Problem solving is easy, and it feels like the time pressures and multitasking lifestyle a lot of us live forces us to be pretty modal, and when we troubleshoot, we need to kill those problems as quickly as possible so we can pick our kid up from school or get gas or stir the soup or get back to work. Bike has flat tire? Fix flat tire. Battery dead? Change battery. In the interest of “solving the problem,” I find I actually gloss over what caused the problem to begin with most of the time; it’s actually one of the things that helps me fix my own computer – I don’t actually care why something happens, I just want to fix it. I can usually accomplish B without confronting A. Sure, it was just a technical issue with a technical solution I arrived at through trial and error and a determination to repeat the same thing over and over until it worked, which it eventually did. But the real issue deal could also be said to be “how I work.” Might that not be worth really evaluating?

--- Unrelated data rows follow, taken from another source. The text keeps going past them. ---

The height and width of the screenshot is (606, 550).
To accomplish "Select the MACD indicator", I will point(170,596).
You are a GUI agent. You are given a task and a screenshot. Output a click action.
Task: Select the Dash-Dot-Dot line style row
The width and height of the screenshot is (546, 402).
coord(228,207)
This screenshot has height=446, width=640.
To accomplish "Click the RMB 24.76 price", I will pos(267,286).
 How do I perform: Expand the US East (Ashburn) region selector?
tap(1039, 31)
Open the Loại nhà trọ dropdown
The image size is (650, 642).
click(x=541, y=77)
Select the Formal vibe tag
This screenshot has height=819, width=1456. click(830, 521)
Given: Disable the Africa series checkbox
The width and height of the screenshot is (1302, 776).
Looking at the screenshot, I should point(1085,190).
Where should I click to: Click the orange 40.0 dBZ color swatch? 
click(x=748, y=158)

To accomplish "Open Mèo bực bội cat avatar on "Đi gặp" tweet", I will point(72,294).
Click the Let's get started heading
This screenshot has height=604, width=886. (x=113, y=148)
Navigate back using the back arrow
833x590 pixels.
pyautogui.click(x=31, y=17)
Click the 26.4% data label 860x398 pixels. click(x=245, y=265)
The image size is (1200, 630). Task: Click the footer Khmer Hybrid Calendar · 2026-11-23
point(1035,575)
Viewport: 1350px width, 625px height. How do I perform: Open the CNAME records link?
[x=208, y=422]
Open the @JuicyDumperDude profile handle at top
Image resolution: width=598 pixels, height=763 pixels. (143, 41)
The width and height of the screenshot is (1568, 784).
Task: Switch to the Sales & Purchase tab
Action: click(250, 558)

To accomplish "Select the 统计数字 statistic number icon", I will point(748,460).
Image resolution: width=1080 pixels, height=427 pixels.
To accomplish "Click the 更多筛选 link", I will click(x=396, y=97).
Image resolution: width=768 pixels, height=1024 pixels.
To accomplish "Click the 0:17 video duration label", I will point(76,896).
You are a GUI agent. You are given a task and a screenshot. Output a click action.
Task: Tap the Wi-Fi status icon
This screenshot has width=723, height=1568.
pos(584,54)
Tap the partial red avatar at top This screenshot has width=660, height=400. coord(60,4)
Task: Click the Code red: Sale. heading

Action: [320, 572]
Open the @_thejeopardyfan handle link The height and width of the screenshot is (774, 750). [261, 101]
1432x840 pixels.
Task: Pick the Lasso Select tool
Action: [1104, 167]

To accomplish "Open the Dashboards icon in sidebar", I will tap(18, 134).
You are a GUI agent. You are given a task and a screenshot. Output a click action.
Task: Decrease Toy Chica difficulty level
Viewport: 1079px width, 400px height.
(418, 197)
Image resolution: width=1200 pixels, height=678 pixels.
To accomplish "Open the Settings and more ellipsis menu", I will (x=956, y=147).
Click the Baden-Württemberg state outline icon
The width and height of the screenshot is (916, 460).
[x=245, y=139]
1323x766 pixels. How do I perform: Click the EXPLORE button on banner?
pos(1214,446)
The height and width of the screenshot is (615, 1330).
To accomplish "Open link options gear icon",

I’m really intrigued by the thought that there are obvious opportunities to learn things and do better around me all the time, and I that just don’t see them. For example, I just said some cross words to my wife about something unimportant. She might not even care, I’m not sure she even noticed, but if she did notice and she does care, my first instinct will definitely be to “fix it,” to do the work that brings things back to where they were. That ignores the obvious question, “Is where we were that great?” Or better, “Is where we were so good that it can’t be improved?” What if I look at what caused my cross words – specifically my own role, not all the other circumstances I can and will use to justify my actions – and try to do more? What if I can spot something that would help me fix some little quirk in myself – take something bad I’ve done and use it to actually do a little better in the future? Seems hard to implement 24/7, but suddenly communication between 2 people who know each other well could actually be communication and not the scripted action/reaction that it’s so easy to fall into.

It probably sounds dumb and lofty and conceptual, but for the moment it seems to me like I’ve understood the relationship between a hammer and a nail for the first time. We’ll see how it works.